I was using the [:punct:]
regular expression character class, and it seems to me that the stringr
package does not define [:punct:]
the same way that the base grep
does.
> grepl('[[:punct:]]', '^HELLO')
[1] TRUE
> str_detect('^HELLO', '[[:punct:]]')
[1] FALSE
stringr
and grep
generally agree on some of the basic punctuations (including ,
and .
):
> grepl('[[:punct:]]', '?HELLO')
[1] TRUE
> str_detect('?HELLO', '[[:punct:]]')
[1] TRUE
But not on others such as `
, ~
and |
and possibly others. Here is a fuller test of [:punct:]

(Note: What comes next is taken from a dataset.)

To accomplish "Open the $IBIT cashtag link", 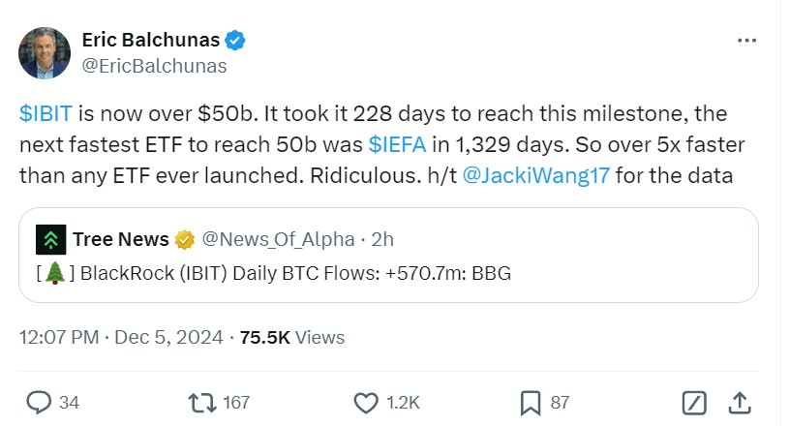I will [46, 113].
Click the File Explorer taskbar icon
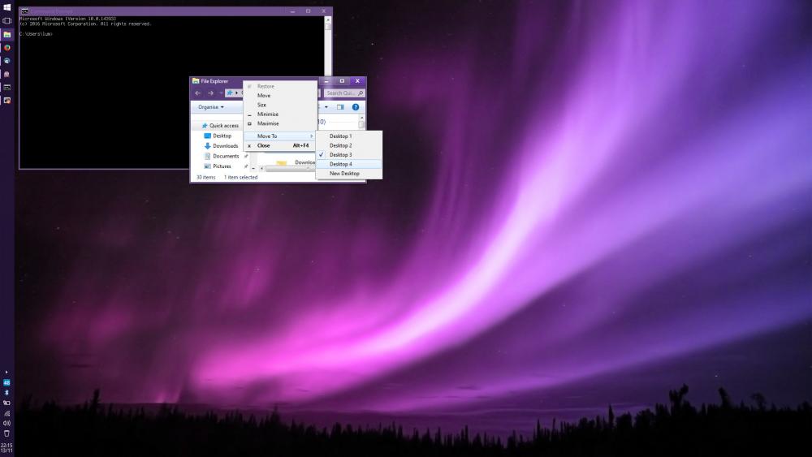The height and width of the screenshot is (457, 812). (x=6, y=34)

below, though I also have not tested other character classes. Unsure whether this is limited to just [:punct:]
.
library(stringr)
punct <- c(
".", ",", ":", ";", "?", "!", "\\", "|", "/", "`", "=","*", "+", "-", "^",
"_", "~", "\"", "'", "[", "]", "{", "}", "(", ")", "<", ">", "@", "#", "$"
)
grepl("[[:punct:]]", punct)
#> [1] TRUE TRUE TRUE TRUE TRUE TRUE TRUE TRUE TRUE TRUE TRUE TRUE TRUE TRUE
#> [15] TRUE TRUE TRUE TRUE TRUE TRUE TRUE TRUE TRUE TRUE TRUE TRUE TRUE TRUE
#> [29] TRUE TRUE
str_detect(punct, "[:punct:]")
#> [1] TRUE TRUE TRUE TRUE TRUE TRUE TRUE FALSE TRUE FALSE FALSE
#> [12] TRUE FALSE TRUE FALSE TRUE FALSE TRUE TRUE TRUE TRUE TRUE
#> [23] TRUE TRUE TRUE FALSE FALSE TRUE TRUE FALSE
punct[which(!str_detect(punct, "[:punct:]"))]
#> [1] "|" "`" "=" "+" "^" "~" "<" ">" "$"
Created on 2018-05-03 by the reprex package (v0.2.0).